There is also a misconception that IVF is a way to choose to have twins or choose the sex of your baby. In my case, my doctor would not allow the transfer of more than one embryo because a twin pregnancy is risky for both mom and baby. And even though I had embryos of both sex, I was never able to choose which one they transferred. They chose the best embryo to give me the best chance for a single baby. Another misconception is that there has to always be something “wrong” with one partner or the other. Patients often have unexplained infertility where no cause is ever identified.
It can be hard to stay hopeful when you’ve experienced so much loss. How did you manage, or what did you do to move through the constant uncertainty?

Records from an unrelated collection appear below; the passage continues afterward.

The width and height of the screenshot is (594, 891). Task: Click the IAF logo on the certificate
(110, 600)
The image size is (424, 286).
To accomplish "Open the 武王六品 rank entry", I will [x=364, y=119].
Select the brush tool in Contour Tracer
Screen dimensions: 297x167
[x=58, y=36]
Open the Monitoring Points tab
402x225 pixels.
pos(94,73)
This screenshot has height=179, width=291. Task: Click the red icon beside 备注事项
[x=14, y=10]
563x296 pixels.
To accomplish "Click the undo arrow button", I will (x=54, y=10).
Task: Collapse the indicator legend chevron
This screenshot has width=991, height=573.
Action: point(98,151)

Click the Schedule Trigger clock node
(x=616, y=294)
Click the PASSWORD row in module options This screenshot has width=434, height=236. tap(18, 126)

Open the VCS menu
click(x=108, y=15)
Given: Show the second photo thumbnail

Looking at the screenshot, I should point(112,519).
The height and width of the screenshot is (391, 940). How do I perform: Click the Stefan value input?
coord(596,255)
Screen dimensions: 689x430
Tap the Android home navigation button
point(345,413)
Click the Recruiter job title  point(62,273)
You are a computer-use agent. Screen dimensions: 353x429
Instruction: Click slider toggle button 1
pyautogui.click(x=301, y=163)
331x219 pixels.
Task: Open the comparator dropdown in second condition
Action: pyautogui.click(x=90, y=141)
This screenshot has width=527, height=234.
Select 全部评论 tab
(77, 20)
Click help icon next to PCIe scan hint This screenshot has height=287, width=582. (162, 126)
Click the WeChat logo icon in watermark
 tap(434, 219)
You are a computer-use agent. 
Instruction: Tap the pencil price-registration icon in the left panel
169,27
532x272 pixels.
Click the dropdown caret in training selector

We always tried to have something to look forward to, like a trip or event. After our last pregnancy loss, we packed our bags on a whim and drove 20 hours to Florida for distraction. We stayed for three weeks, and getting away for a while was hugely helpful.
Having a goal in mind was also always helpful, so I was always looking forward to the next treatment cycle. Even before I knew if my current cycle was successful, I had a plan for what I wanted to ask my doctor about for the next cycle. The cycle I got pregnant with my second son, I called and asked to speak to the doctor about what I wanted to do next because I didn’t want to waste any time. The nurse encouraged me to stay hopeful because maybe I was already pregnant (and she was right!), but it was good for me to always have a plan and move forward.
What resources did you find helpful that you’d share with others?
Instagram is hugely helpful in seeing real-life people documenting their journeys. I never had a page of my own, and I never officially followed any accounts, but I would look at some of my favorite accounts often, and it always helped me to feel less alone. The night before my second son was born, I was at Starbucks and saw the woman behind one of the accounts I would look at. She was also pregnant and due any day, and I had to stop and introduce myself. We exchanged information and are still in touch today.
I also love the podcast Infertile AF. I would go for walks and listen or listen on my commute. The creator interviews women about their stories; I have always learned a lot.
If you’re struggling with fertility, know that you’re not alone. You can find resources and support groups at The National Infertility Association (Resolve.Org).